Loblaws Pulls Wasp Traps Off Shelves After Several Birds Perish

Some people who purchased a wasp trap available at major retail outlets were horrified to discover that the trap kills more than just irritating insects.
Recently, a Twitter user who goes by the handle @PFTrudel shared disturbing photos of a TrapStik wasp trap covered with the bodies of small birds. In the tweet, she asked people to raise awareness of the dangers of the product and to encourage retailers to take it off the market.
Please help bring awareness to have these taken off the market. @rescue #TrapStik @TheEllenShow @rickygervais @CityNews pic.twitter.com/8DWUhk6LW8
— Pamela (@PFTrudel) July 17, 2017
Loblaws, which carried the product, said that it’s pulling the trap off of shelves. A Loblaws spokesperson also said that customers who own the trap are free to return it to the store for a refund.
“This is the first we have heard of the concerns with the product. While we are aware that other Canadian retailers carry this item, we have made the proactive decision to remove the product from our shelves,” Tammy Smitham, Vice President, External Communication, Loblaw Companies Ltd., said in an email statement. “We are working on issuing this notification to our stores and will be able to accept any returns with a receipt for a full refund.”
The TrapStik, which is also available at Home Depot, Home Hardware Walmart and Lowes, catches wasps by using appealing colours and patterns.
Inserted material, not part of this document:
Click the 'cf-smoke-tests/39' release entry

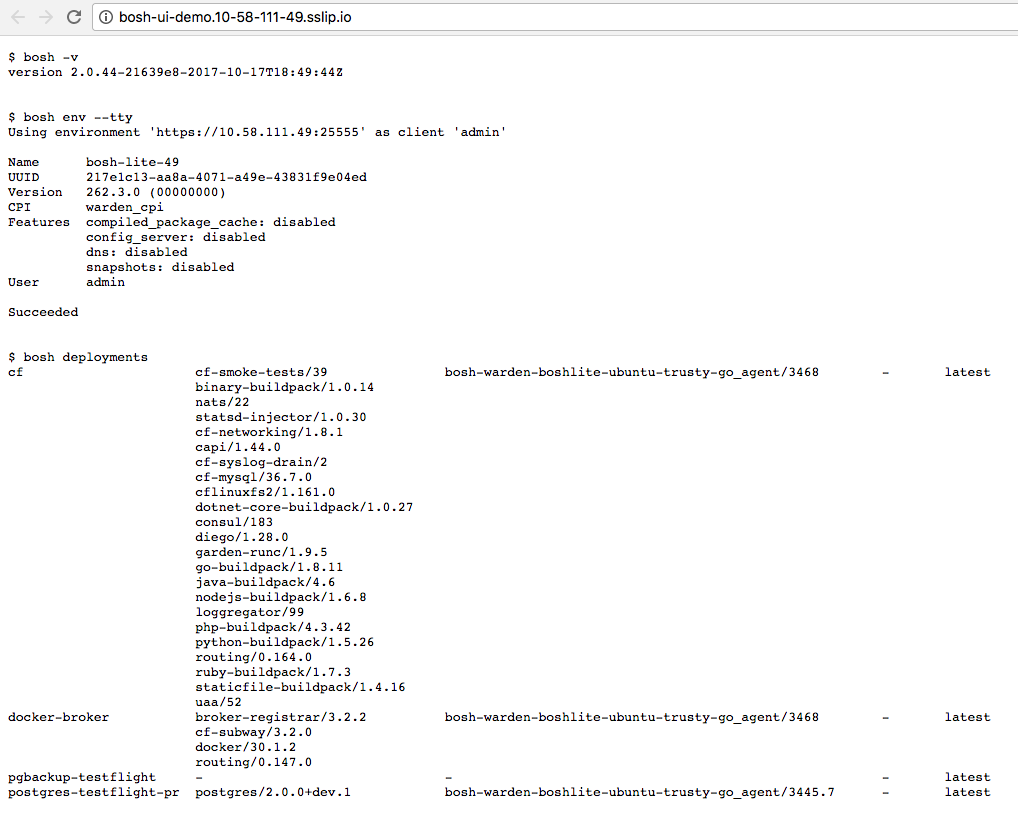pos(261,372)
According to an Amazon.com listing for the product, wasps get stuck to the surface and eventually die.
Although the product is reportedly environmentally friendly in the sense that it refrains from using poisons or killing agents, it appears it traps and kills unintended victims.
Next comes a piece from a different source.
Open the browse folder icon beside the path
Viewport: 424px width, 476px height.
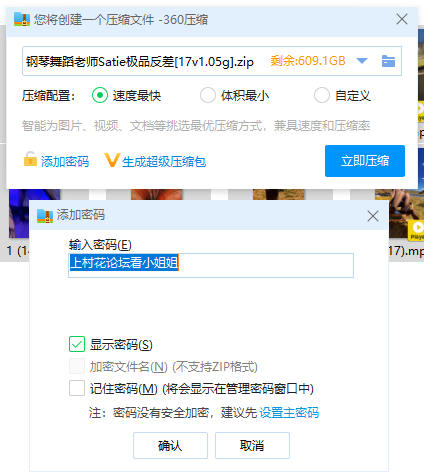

On the Amazon review page, distraught consumers complain about the product cruelly killing other animals (in one review, a customer says she was “extremely upset” after being unable to help a mother and baby bat who suffered and eventually perished after becoming stuck to the product). Others shared stories of having to painfully remove baby birds from the Stik (some of whom they believe eventually died due to excess “goo” on their beaks and wings).
Although wasps are pests, it’s well-known that glue/sticky traps are notoriously cruel (they’re sometimes used to trap rodents and can inflect unnecessary suffering when the animal either starves to death or injures itself attempting to escape).
If you’re a bird lover and worry this trap will kill or injure innocent victims, it might be best to either store the trap somewhere where birds and bats are unlikely to access it or seek out a different wasp control method.